Jaekeol Choi
Adv. Artif. Intell. Mach. Learn., 4 (3):2687-2702
Jaekeol Choi : Hankuk University of Foreign Studies
DOI: https://dx.doi.org/10.54364/AAIML.2024.43156
Article History: Received on: 13-Jul-24, Accepted on: 21-Sep-24, Published on: 28-Sep-24
Corresponding Author: Jaekeol Choi
Email: jaekeol.choi@hufs.ac.kr
Citation: Jaekeol Choi (2024). Binary or Graded, Few-Shot or Zero-Shot: Prompt Design for GPTs in Relevance Evaluation. Adv. Artif. Intell. Mach. Learn., 4 (3 ):2687-2702.

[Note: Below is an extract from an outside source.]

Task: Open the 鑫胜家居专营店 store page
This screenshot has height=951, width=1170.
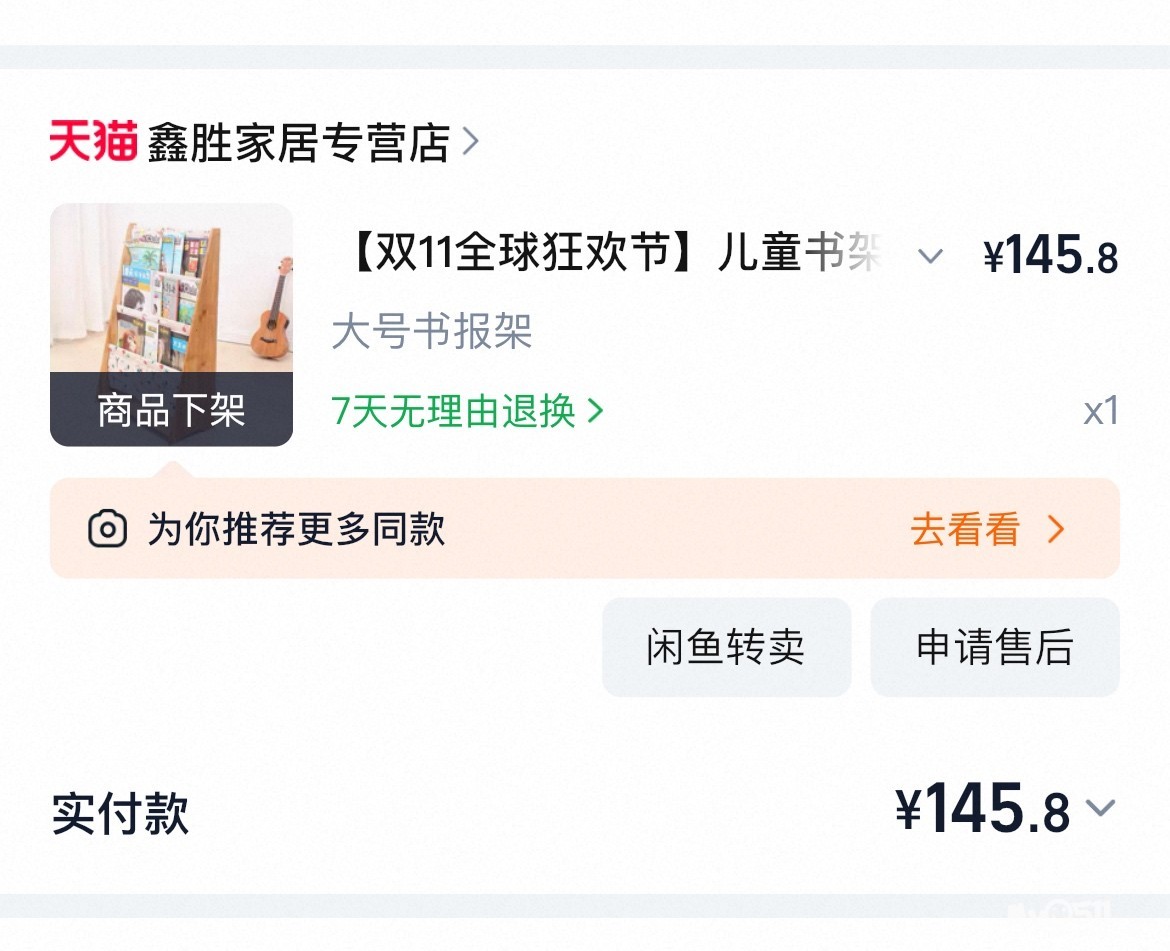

Evaluating the relevance between a query and a passage is a pivotal task in Information Retrieval~(IR). Utilizing such relevance evaluations can assist in ranking as well as in the creation of datasets for training and testing. The recent advancements in Large Language Models~(LLMs) like GPT-4 have contributed to performance enhancements across many natural language processing tasks. Specifically, in the IR domain, many studies are being conducted on tasks related to relevance judgment, showing notable improvements. However, the efficacy of LLMs is considerably influenced by the design of the prompt. Despite this significance, there is a lack of research on prompts specifically tailored for relevance evaluation. The proposed prompts for this evaluation can be categorized based on how they distinguish relevance (binary or graded) and their reliance on in-context examples (few-shot or zero-shot). In this study, we experimentally investigate these two dimensions to determine which configurations are most advantageous for relevance evaluation. Our findings, based on the GPT-4 model, demonstrate that graded prompts in a zero-shot format are more effective.